Cani randagi, il Comune invita i privati all'adozione
Il Comune di Aragona lancia un "sos" a tutti gli amici degli animali affinché, nel più breve possibile, gli oltre ottanta cani ospiti del rifugio di contrada Tuberio possano trovare finalmente una casa e soprattutto una famiglia. I cani, che sino allo scorso mese erano vincolati da sequestro penale, da qualche settimana hanno acquisito il diritto di essere adottati. Molti esemplari sono stati sterilizzati, sottoposti a terapia farmacologia e chippati come prevede la legge.

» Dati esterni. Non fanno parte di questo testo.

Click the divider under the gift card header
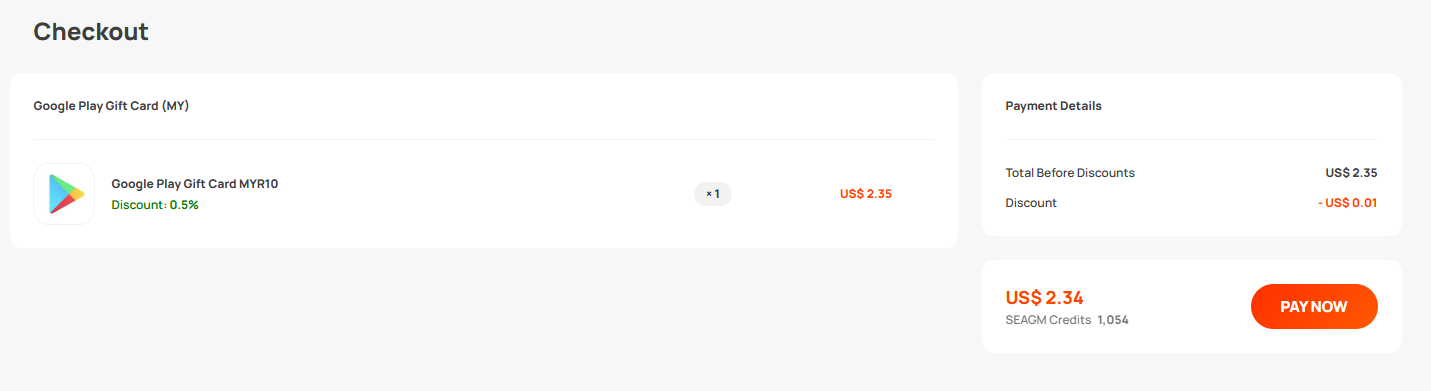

"La situazione in cui vivono al momento questi animali – spiega il sindaco Alfonso Tedesco - non è certamente riconducibile al benessere. I cani sono ospitati in una struttura inadeguata alle loro esigenze, curati dai volontari, accuditi sicuramente con amore, ma pur sempre in una situazione di precarietà. Abbiamo cercato di spremere le casse comunali, tagliando addirittura fondi ai servizi sociali, per mettere in bilancio cifre che permettessero di acquistare i mangimi, ma la situazione non sembra migliorare".
La partecipazione dei privati, costituirebbe al momento l’unico modo per arginare il problema. L’adozione degli animali, infatti, consentirà di tamponare la situazione in attesa che venga realizzato ad Aragona un canile municipale o addirittura un canile intercomunale. È al vaglio dell’amministrazione la proposta inoltrata da un imprenditore che chiede di poter acquistare un fondo agricolo esposto a sud per potere costruire un impianto fotovoltaico nella cui struttura realizzare un canile municipale a norma senza alcun contributo da parte dell’ente comunale. Se la proposta dovesse risultare realizzabile, Aragona potrebbe finalmente avere un canile municipale e dare attuazione a tutte le disposizioni in materia.
"Il sostegno dei volontari e il contributo di tutti gli amici degli animali hanno permesso che questi animali sopravvivessero, adesso - conclude Tedesco - è il momento di dimostrare concretamente il nostro affetto e regalargli una condizione di vita dignitosa".